Yesterday, my 10 years old son logged into my laptop running Debian
jessie using his account, and curiously asked if he is allowed to try
the /sbin/reboot command.  Knowing I have a Linux system as opposed to
some crappy Win machine, I replied "sure, go ahead and try".  Seconds
later I was completely shocked when the machine actually rebooted...

Of course, my son doesn't have any special privileges, no entry in
/etc/sudoers, etc.  But then I see

    $ ls -l /sbin/reboot
    lrwxrwxrwx 1 root root 14 Apr  8  2017 /sbin/reboot -> /bin/systemctl
    $ ls -l /bin/systemctl
    -rwxr-xr-x 1 root root 538904 Apr  8  2017 /bin/systemctl
    $ dpkg -S /bin/systemctl
    systemd: /bin/systemctl

The /bin/systemctl binary is not suid root, so I assume[1] it
communicates to systemd which then reboots the machine without
checking what user the request comes from.

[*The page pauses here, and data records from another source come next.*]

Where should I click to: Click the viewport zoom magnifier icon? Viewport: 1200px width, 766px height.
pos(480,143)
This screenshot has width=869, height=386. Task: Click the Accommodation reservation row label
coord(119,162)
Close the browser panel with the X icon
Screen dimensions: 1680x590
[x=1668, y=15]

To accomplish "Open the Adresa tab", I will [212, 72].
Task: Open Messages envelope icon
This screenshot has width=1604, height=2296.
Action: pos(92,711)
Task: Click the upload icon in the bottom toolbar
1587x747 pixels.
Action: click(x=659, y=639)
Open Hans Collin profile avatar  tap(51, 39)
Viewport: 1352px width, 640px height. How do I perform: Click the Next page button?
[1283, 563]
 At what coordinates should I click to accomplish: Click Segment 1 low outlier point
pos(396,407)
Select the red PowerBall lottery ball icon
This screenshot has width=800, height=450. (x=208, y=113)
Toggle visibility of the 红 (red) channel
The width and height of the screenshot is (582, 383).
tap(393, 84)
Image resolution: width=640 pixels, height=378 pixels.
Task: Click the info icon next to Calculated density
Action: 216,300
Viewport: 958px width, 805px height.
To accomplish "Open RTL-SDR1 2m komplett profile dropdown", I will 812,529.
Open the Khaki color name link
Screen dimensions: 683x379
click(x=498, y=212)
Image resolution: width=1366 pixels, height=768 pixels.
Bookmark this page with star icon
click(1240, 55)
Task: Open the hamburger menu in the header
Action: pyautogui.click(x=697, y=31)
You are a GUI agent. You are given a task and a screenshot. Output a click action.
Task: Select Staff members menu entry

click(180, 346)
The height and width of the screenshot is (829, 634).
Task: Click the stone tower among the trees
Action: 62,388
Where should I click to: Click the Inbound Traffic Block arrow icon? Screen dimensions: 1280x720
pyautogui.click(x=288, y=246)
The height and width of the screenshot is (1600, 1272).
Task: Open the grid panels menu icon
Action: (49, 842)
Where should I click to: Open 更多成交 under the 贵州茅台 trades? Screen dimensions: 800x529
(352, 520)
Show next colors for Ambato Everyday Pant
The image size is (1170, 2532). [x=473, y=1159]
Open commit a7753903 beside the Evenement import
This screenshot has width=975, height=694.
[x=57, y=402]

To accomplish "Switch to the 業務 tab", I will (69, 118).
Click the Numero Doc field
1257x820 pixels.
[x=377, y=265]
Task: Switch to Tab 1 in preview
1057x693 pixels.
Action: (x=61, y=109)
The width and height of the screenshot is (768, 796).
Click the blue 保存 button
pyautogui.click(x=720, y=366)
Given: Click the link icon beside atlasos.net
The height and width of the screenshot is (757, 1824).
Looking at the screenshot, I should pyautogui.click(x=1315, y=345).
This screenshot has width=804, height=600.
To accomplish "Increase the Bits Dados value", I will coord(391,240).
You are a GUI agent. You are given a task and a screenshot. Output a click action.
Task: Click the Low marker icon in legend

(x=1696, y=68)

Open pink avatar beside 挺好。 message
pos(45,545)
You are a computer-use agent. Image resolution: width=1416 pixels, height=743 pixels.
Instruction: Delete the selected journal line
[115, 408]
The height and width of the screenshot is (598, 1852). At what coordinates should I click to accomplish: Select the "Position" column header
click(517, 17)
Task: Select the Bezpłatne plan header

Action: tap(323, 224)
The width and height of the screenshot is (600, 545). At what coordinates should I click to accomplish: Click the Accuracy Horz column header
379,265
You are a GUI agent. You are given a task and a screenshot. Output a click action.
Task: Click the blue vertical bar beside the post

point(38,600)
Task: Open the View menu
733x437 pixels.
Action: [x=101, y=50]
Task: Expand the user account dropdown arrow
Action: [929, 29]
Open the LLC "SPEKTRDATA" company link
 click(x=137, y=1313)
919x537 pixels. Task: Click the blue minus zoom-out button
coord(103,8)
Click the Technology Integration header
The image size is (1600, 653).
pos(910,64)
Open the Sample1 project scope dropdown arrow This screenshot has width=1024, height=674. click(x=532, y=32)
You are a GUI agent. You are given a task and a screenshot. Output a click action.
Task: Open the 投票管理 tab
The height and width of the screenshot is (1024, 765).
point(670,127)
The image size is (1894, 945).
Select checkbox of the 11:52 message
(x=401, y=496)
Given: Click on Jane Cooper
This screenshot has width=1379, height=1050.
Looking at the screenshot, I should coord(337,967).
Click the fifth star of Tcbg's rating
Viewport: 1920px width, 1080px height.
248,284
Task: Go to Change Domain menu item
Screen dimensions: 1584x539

I wonder how can such a severe bug make it into a Debian stable
distribution?  And is this just an insane default setting on Debian's
side or is it yet another instance of brain-dead systemd behavior?

Searching the man pages I couldn't find a way to fix this.  How can
that be stopped?

[1] Of course, this is not docuemented in systemctl(1) as usual with
    systemd.  Also, according to the man page, systemctl must be
    called with a "COMMAND" argument which /sbin/reboot doesn't do.
    Obviously, systemctl looks at the name it was called and somehow
    uses that as command.  The admin shall guess about this.